Prove that if $y'=f(x,y),y(x_0)=y_0$ is invariant under the transformation $(x,y) \mapsto (-x,-y)$, then $y(-x)=-y(x)$ provided the existence How to make a clear justification for the proposition:
If $y'=f(x,y),y(x_0)=y_0$ is invariant under the transformation $(x,y) \mapsto  (-x,-y)$, then $y(-x)=-y(x)$ provided the existence of solution.
For instance, $u(x)=-y(-x)$ can also satisfy the ODE $z'(x)=z(x)^2,~z(x_0)=z_0$, but how it is necessary whenever the ODE is invariant under $(x,y) \mapsto  (-x,-y)$?
 A: Assuming that the transformation is in the sense that the original initial condition $y(x_0)=y_0$ is transformed into $-y(-x_0)=-y_0$ the statement is not true. Consider the ODE $y'(x)=0, y(0)=1$ is invariant under the transformation, but its solution $y(x)=1$ is not an odd function. This is the case regardless of whether $y'(x)$ is transformed into $-y'(-x)$ or into
$$
  \frac{\partial}{\partial x} (-y)(-x) = -\frac{\partial}{\partial x} (y)(-x) = y'(-x),
$$
so the contra-example is valid under both interpretations of symmetry.
If the transformation was in the sense that the initial condition $y(x_0)=y_0$ is transformed into $-y(-x_0)=y_0$, then the statement would fail for other reasons as well. For example the ODE $y'(x)=y^2(x)$ and $y'(x)=y^3(x)$ (each of which is symmetric in one of the sense) has solution trajectories for each initial conditions that are not odd functions.
A: This statement is correct if the full IVP is symmetric in this sense.

*

*As the initial time is invariant under sign change, $x_0=0$ follows.

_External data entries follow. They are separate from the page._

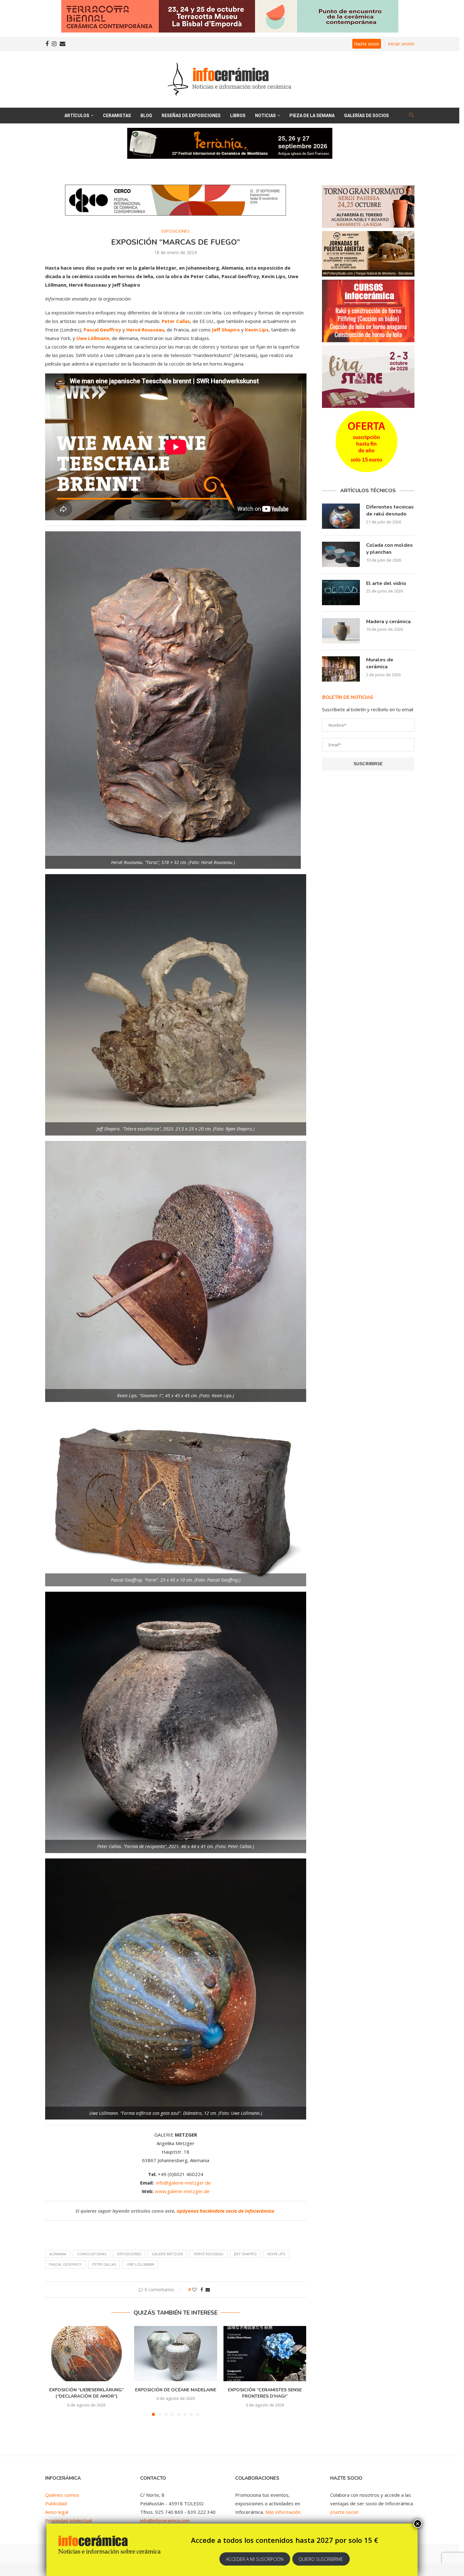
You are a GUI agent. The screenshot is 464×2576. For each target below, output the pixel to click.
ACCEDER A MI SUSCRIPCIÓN (254, 2559)
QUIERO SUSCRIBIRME (321, 2559)
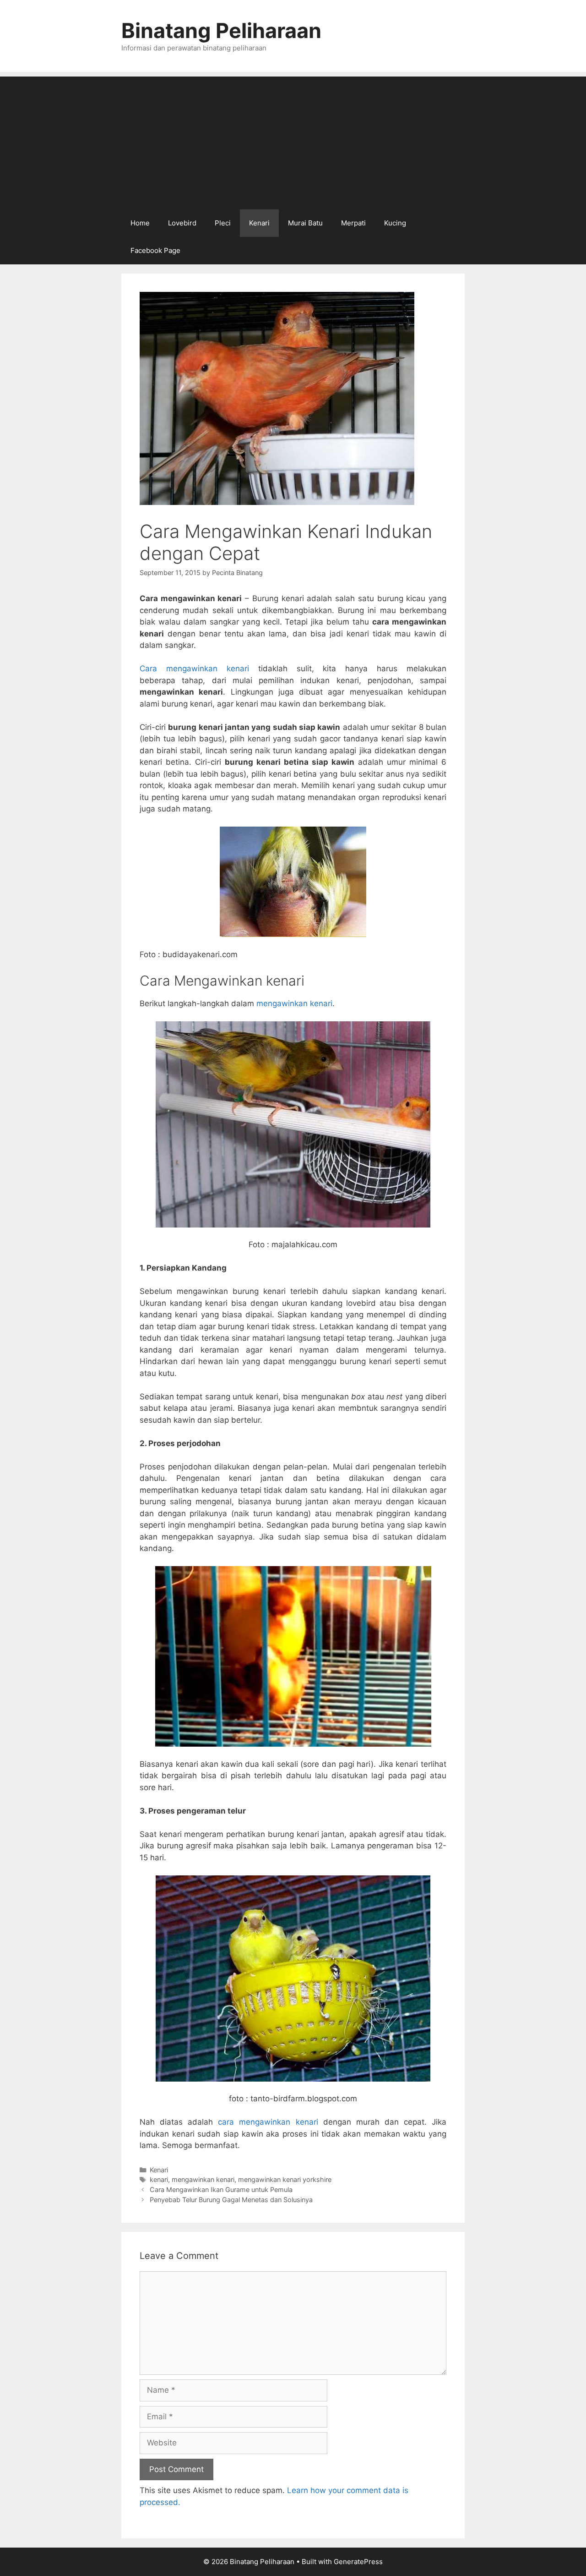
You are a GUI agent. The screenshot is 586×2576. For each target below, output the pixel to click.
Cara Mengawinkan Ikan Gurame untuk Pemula (221, 2189)
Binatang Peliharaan (221, 30)
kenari (159, 2179)
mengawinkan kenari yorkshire (284, 2179)
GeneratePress (358, 2561)
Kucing (395, 223)
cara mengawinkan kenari (268, 2122)
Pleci (223, 223)
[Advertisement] (293, 141)
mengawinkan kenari (294, 1003)
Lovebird (182, 223)
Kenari (259, 223)
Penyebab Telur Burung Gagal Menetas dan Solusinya (231, 2199)
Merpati (353, 223)
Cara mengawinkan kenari (194, 668)
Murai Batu (305, 223)
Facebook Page (155, 250)
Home (140, 223)
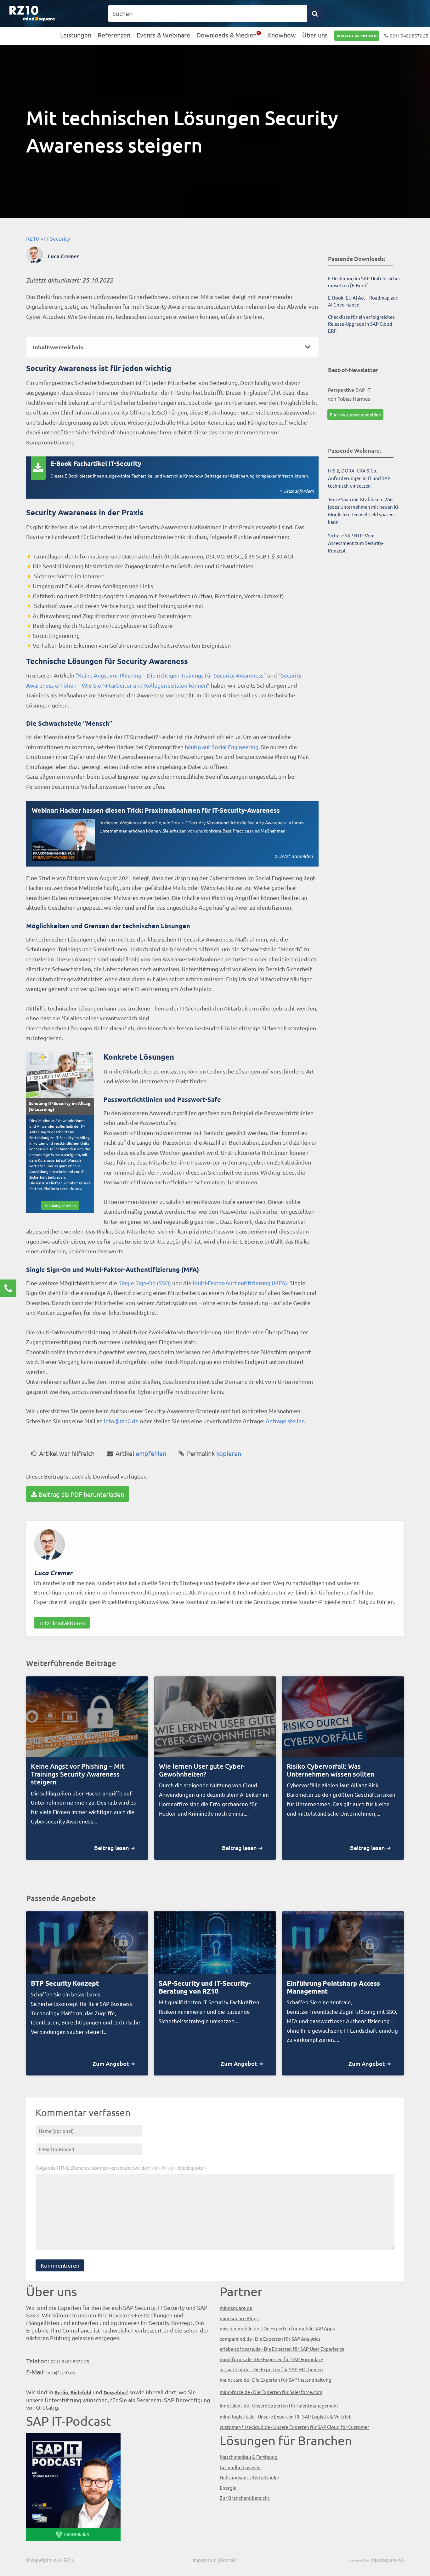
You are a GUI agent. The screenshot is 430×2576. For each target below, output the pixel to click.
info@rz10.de (121, 1420)
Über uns (315, 35)
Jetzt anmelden (296, 856)
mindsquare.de (236, 2308)
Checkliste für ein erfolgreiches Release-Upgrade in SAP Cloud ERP (361, 324)
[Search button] (315, 13)
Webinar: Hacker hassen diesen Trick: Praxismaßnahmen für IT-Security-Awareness (156, 810)
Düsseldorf (116, 2392)
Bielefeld (81, 2392)
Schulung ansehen (60, 1205)
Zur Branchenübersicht (244, 2498)
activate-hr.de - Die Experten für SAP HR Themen (271, 2369)
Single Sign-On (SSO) (144, 1282)
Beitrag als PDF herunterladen (81, 1494)
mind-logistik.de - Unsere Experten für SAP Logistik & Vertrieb (286, 2416)
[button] (172, 347)
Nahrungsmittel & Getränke (249, 2477)
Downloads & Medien (226, 35)
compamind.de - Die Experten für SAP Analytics (270, 2339)
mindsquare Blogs (239, 2318)
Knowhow (281, 35)
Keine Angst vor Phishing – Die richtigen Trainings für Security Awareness (170, 675)
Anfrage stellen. (286, 1420)
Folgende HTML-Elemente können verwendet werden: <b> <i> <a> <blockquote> (121, 2168)
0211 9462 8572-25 (409, 35)
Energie (228, 2488)
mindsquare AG (387, 2560)
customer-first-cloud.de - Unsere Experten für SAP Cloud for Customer (294, 2427)
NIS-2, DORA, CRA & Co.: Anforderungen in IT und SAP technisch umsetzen (359, 478)
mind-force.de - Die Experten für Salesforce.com (271, 2392)
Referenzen (114, 35)
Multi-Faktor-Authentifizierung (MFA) (239, 1282)
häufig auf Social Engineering (221, 746)
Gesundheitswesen (240, 2467)
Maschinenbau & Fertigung (249, 2457)
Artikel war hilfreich (66, 1453)
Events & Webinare (163, 35)
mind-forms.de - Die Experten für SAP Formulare (271, 2359)
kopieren (214, 1453)
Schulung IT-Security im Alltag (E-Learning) (59, 1106)
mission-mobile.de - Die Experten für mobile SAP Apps (277, 2328)
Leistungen (75, 35)
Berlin (61, 2392)
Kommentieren (60, 2265)
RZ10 (32, 238)
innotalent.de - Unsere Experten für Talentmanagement (279, 2405)
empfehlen (141, 1453)
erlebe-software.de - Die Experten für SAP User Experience (282, 2349)
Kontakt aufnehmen (356, 35)
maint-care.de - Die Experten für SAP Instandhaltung (275, 2380)
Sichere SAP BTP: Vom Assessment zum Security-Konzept (355, 542)
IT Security (57, 238)
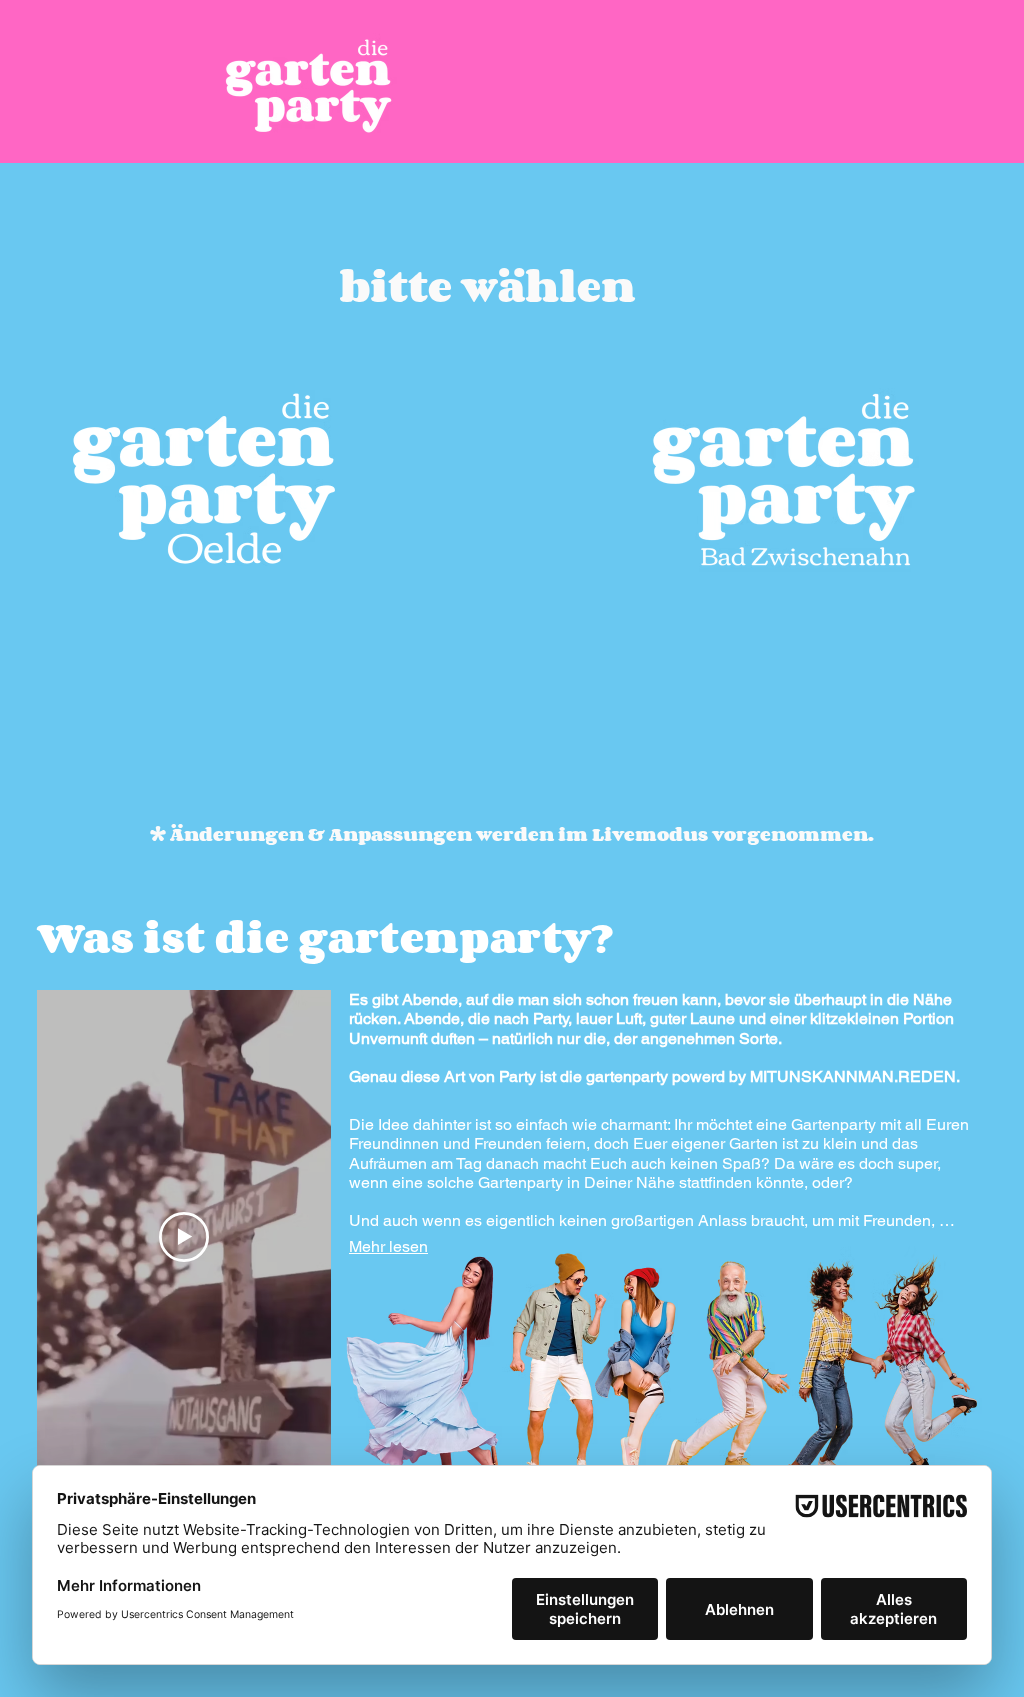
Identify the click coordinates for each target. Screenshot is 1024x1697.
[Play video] (184, 1237)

*As the initial value is invariant under sign change, $y_0=0$ follows.

In consequence, for $z(x)=-y(-x)$, it follows that
$$
z'(x)=y'(-x)=f(-x,y(-x))=f(-x,-z(x))=f(x,z(x))
$$
so that $z$ is another solution to the same IVP, so from uniqueness it follows that $z=y$ or $y(-x)=-y(x)$.
In the mentioned examples $y'=y^m$, the solution through the origin is always the zero-function, so that the symmetry is trivial.
As another example, the solution of $y'=x^2+y^2$ through the origin is a non-trivial odd function. The same goes for $y'=1+y^2$.